WRITTEN PROBLEM: Revise the rows between the lines holding "How do I perform: Clear" and "click(x=290, y=501)", inclusive, so that "path bar" reads "address bar", and leave everything else unchanged.

SOURCE RECORDS:
##########

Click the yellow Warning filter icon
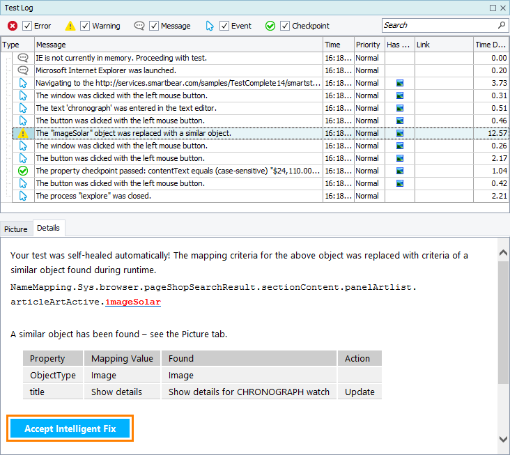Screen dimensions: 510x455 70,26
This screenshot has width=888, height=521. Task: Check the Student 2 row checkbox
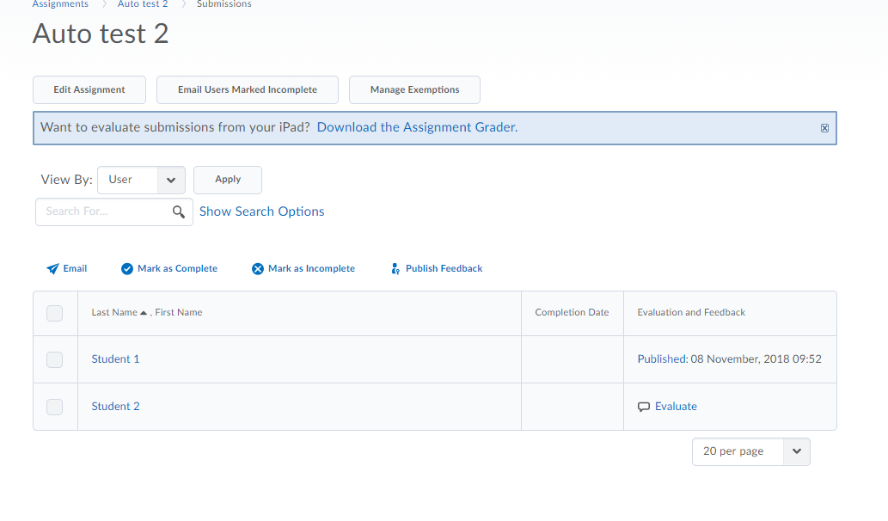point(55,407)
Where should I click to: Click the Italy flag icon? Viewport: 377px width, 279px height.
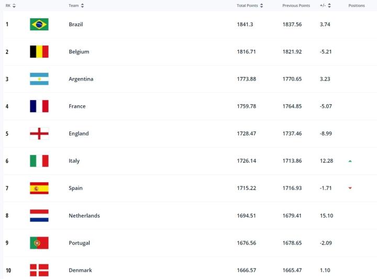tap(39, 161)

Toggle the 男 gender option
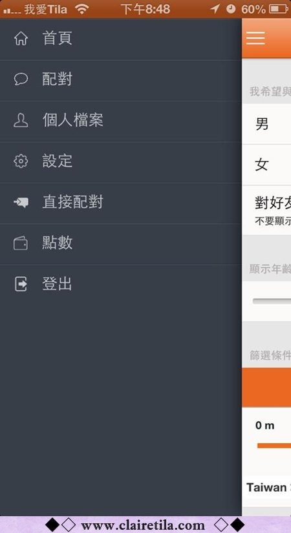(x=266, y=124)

##########

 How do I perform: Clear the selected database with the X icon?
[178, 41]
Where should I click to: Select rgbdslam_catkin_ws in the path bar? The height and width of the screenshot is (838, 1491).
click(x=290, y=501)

##########

SOLUTION:
 How do I perform: Clear the selected database with the X icon?
[178, 41]
Where should I click to: Select rgbdslam_catkin_ws in the address bar? The height and width of the screenshot is (838, 1491).
click(x=290, y=501)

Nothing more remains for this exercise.